→ Task goal: Using the data that follows, return exactly the lines from the one that contains "Sklep (45, 15)" through the one that contains "Guarda mi nombre, correo", ends included.

→ Dataset entries:
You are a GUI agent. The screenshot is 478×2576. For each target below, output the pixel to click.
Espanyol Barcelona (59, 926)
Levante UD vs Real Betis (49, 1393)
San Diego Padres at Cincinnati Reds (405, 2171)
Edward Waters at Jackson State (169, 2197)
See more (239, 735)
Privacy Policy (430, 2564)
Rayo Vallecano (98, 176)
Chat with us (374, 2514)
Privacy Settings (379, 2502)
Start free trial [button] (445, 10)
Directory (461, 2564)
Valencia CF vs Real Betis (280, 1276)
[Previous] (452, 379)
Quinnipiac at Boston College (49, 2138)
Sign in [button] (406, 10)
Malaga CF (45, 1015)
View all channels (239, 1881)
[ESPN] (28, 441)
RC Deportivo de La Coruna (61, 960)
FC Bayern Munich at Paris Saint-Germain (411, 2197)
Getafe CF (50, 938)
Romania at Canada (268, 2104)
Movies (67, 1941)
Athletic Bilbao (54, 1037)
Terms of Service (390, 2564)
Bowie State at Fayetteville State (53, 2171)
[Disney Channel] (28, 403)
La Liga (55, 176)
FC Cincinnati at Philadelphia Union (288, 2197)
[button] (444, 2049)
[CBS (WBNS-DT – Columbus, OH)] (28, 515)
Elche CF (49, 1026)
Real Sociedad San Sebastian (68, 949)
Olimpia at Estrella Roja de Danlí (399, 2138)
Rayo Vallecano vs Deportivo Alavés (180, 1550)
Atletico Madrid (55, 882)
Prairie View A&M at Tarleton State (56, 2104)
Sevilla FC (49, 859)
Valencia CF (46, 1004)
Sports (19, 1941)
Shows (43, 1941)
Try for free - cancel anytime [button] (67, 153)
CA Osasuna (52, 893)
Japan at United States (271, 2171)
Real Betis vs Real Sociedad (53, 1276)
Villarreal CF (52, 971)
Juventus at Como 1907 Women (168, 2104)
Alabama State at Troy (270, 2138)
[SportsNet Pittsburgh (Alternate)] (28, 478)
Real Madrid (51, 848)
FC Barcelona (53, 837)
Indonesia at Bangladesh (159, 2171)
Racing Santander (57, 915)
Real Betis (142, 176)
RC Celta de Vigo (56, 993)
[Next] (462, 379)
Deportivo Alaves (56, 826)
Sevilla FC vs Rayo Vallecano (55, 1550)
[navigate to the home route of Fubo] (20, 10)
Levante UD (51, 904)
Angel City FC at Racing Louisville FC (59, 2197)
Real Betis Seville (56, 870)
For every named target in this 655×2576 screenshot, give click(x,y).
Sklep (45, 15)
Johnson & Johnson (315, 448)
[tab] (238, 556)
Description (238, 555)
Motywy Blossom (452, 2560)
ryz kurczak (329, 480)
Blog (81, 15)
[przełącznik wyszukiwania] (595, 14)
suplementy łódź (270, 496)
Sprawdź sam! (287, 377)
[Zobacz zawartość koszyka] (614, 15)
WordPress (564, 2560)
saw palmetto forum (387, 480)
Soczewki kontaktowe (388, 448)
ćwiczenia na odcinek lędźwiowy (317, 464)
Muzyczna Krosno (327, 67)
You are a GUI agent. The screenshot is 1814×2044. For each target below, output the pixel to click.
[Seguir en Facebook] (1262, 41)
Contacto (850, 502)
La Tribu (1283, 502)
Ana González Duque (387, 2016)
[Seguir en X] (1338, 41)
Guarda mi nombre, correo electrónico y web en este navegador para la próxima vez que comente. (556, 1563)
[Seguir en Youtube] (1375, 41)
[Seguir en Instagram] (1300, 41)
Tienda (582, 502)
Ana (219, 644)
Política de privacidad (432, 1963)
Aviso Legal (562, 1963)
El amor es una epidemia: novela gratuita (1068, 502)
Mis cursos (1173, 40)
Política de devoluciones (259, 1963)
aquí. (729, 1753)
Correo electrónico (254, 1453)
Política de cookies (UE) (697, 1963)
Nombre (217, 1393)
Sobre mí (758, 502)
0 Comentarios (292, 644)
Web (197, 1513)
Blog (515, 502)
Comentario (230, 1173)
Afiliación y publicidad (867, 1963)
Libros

→ Result of the exercise:
Sklep (45, 15)
Johnson & Johnson (315, 448)
[tab] (238, 556)
Description (238, 555)
Motywy Blossom (452, 2560)
ryz kurczak (329, 480)
Blog (81, 15)
[przełącznik wyszukiwania] (595, 14)
suplementy łódź (270, 496)
Sprawdź sam! (287, 377)
[Zobacz zawartość koszyka] (614, 15)
WordPress (564, 2560)
saw palmetto forum (387, 480)
Soczewki kontaktowe (388, 448)
ćwiczenia na odcinek lędźwiowy (317, 464)
Muzyczna Krosno (327, 67)
You are a GUI agent. The screenshot is 1814×2044. For each target below, output the pixel to click.
[Seguir en Facebook] (1262, 41)
Contacto (850, 502)
La Tribu (1283, 502)
Ana González Duque (387, 2016)
[Seguir en X] (1338, 41)
Guarda mi nombre, correo electrónico y web en este navegador para la próxima vez que comente. (556, 1563)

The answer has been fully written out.